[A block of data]
************

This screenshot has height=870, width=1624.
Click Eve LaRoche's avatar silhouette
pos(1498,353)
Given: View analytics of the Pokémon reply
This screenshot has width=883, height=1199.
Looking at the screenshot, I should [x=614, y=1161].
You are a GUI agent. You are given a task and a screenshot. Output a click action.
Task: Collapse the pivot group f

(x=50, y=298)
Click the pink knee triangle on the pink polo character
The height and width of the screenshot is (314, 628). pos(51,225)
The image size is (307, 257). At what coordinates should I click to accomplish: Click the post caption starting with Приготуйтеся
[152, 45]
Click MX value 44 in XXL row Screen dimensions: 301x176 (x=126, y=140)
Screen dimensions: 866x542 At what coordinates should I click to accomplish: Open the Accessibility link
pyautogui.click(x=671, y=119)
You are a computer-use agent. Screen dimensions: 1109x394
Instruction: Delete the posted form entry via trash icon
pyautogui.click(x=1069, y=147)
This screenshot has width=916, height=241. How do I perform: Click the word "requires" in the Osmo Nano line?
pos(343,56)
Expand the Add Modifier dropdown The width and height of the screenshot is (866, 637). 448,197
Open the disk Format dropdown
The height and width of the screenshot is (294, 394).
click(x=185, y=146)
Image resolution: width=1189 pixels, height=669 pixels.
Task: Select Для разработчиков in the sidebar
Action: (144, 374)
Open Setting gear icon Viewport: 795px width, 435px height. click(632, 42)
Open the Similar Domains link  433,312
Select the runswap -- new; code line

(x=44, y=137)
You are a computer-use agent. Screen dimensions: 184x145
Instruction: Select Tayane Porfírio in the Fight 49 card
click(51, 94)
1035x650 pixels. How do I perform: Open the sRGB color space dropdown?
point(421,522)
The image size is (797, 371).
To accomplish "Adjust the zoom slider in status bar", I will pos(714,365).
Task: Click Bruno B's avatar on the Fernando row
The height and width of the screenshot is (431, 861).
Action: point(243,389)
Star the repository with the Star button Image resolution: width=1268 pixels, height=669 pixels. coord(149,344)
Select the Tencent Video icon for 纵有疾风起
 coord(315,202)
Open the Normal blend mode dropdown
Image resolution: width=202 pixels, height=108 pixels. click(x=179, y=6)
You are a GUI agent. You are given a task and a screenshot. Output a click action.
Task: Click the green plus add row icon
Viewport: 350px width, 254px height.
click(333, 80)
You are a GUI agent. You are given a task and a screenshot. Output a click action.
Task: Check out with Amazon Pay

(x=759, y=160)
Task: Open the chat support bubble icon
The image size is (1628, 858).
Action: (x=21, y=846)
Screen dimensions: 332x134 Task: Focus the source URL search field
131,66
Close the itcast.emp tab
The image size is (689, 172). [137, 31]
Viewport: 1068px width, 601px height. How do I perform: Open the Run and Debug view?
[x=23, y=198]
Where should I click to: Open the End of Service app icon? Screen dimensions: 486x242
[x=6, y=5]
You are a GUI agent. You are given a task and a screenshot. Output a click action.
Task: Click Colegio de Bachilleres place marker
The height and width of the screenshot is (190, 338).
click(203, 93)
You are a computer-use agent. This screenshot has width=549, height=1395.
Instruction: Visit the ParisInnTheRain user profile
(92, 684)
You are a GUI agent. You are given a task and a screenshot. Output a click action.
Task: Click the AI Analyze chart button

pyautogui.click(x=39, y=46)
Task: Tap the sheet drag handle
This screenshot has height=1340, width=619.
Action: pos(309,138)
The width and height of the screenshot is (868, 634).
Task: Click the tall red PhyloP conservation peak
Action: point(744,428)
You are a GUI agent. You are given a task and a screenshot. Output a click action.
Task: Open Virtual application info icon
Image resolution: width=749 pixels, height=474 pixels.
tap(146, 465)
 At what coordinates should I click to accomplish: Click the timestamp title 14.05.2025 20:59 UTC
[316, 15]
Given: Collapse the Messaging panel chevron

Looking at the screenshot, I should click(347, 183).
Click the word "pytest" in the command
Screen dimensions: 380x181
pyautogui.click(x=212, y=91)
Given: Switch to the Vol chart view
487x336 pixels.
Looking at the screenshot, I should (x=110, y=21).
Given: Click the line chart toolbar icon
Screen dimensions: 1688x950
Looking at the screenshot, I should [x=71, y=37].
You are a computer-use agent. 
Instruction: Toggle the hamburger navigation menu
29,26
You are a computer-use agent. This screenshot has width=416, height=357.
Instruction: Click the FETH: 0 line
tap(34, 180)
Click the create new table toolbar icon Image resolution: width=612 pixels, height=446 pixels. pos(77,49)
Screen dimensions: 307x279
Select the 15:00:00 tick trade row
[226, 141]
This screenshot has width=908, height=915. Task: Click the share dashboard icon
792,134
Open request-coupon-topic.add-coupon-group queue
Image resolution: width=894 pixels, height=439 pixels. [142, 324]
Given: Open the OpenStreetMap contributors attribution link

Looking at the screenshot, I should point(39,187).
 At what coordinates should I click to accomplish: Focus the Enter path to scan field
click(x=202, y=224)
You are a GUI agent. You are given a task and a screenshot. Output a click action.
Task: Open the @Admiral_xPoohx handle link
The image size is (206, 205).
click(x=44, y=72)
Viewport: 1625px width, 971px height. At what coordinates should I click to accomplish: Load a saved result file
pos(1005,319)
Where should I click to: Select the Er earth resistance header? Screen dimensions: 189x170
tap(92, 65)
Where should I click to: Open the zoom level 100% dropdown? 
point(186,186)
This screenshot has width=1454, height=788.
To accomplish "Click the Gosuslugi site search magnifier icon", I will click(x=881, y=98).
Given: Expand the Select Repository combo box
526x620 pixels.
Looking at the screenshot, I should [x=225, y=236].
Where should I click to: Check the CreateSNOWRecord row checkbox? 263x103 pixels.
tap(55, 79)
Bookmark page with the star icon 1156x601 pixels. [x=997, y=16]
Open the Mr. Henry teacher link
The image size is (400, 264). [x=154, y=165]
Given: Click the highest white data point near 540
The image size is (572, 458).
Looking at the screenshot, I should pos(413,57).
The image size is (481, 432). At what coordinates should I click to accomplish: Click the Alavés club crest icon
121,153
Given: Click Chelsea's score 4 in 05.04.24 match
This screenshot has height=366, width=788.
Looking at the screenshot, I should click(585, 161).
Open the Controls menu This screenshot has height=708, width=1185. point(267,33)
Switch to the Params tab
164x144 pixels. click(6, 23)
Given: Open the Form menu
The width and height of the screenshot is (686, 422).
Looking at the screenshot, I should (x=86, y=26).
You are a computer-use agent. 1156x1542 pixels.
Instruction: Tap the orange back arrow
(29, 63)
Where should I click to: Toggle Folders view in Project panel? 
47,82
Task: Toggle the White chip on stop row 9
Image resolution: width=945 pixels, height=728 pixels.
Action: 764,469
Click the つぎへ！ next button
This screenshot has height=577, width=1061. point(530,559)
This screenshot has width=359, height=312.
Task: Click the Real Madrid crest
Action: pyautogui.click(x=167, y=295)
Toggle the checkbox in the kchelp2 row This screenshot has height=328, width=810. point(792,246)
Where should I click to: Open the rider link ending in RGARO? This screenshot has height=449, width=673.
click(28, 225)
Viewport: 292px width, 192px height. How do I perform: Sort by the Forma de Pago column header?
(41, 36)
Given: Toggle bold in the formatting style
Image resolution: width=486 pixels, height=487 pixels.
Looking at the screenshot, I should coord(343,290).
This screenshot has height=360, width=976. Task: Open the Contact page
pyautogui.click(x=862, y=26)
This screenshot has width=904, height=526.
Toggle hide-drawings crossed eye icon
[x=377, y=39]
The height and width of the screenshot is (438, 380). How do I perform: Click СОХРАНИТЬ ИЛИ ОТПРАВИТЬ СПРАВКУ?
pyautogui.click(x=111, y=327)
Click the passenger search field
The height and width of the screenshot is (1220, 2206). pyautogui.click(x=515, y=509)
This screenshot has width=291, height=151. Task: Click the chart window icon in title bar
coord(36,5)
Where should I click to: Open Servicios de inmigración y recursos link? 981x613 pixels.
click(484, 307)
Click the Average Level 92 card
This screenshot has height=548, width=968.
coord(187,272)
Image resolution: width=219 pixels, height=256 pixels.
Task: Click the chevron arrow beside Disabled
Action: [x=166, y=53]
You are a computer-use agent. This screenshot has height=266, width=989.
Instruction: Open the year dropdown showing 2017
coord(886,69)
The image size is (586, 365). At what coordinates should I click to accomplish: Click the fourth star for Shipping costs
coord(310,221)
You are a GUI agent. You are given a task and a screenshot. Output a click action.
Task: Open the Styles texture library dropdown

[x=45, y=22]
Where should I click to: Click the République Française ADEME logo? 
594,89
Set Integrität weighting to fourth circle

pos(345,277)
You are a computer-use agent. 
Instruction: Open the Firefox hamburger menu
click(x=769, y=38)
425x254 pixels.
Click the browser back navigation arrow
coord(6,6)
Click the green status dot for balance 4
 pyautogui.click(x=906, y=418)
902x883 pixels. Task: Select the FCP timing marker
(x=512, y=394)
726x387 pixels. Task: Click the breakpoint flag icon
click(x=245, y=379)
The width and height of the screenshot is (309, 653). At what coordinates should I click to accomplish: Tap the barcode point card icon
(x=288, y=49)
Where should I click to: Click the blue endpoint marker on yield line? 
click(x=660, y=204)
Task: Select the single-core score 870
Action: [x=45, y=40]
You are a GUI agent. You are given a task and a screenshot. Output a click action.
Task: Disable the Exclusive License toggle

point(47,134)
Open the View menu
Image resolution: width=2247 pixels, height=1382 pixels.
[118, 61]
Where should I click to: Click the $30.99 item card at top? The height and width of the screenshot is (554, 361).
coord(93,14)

************

Directive – Reproduce the lines of the material starting with the line that contains "Star the repository" and ending after the line that contains "click(333, 80)".

Solution to this task –
Star the repository with the Star button Image resolution: width=1268 pixels, height=669 pixels. coord(149,344)
Select the Tencent Video icon for 纵有疾风起
 coord(315,202)
Open the Normal blend mode dropdown
Image resolution: width=202 pixels, height=108 pixels. click(x=179, y=6)
You are a GUI agent. You are given a task and a screenshot. Output a click action.
Task: Click the green plus add row icon
Viewport: 350px width, 254px height.
click(333, 80)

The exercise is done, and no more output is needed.